When William Burnet arrived in 1728 as governor, Belcher was unexpectedly elected moderator of Boston's town meeting in an election apparently engineered by Cooke. In Burnet's dispute with the assembly over his salary (which exceeded that of Shute in its acrimony and occupied most of Burnet's brief tenure), Cooke and Belcher made common cause over the issue. Belcher was elected by the assembly as an agent to London to explain the colonial position on the governor's salary, and Cooke helped raise the funds needed for the trip.

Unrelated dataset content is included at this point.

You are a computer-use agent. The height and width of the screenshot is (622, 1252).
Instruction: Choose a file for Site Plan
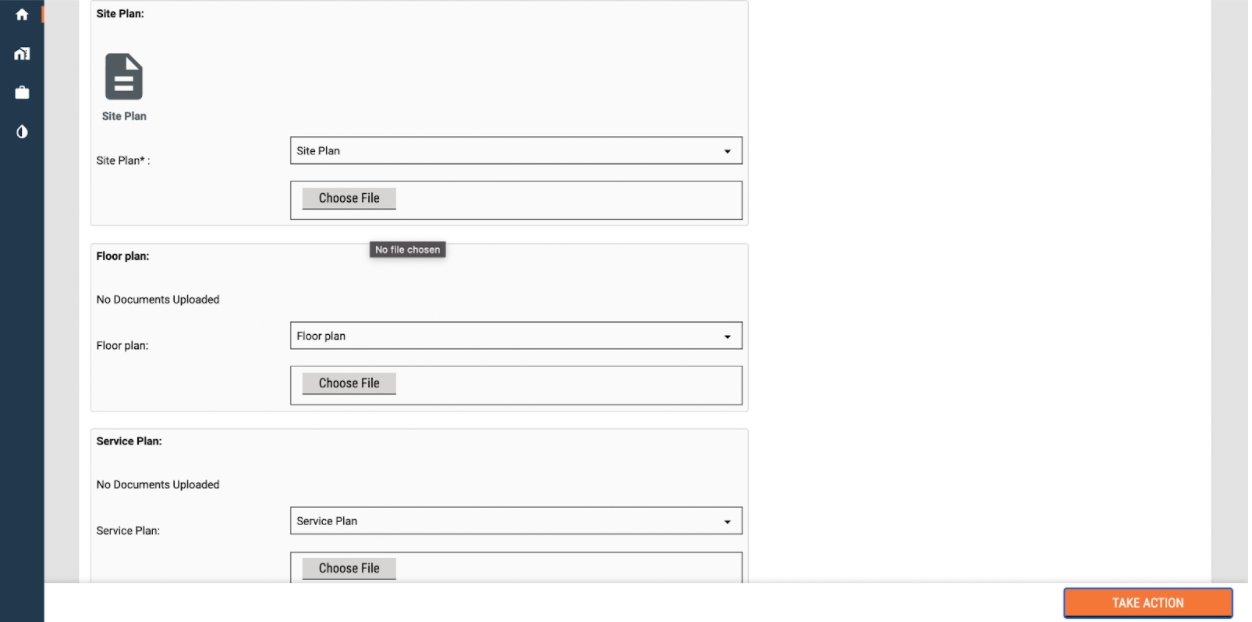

==Governor of Massachusetts and New Hampshire==
In 1729, while Belcher was in London, news arrived that Governor Burnet had died quite suddenly. Belcher lobbied for and was awarded the job of governor of both Massachusetts and New Hampshire. This was accomplished in part by bypassing the Board of Trade and appealing directly to higher level ministers in the government, earning him the enmity of the powerful board secretary, Martin Bladen, who opposed his nomination.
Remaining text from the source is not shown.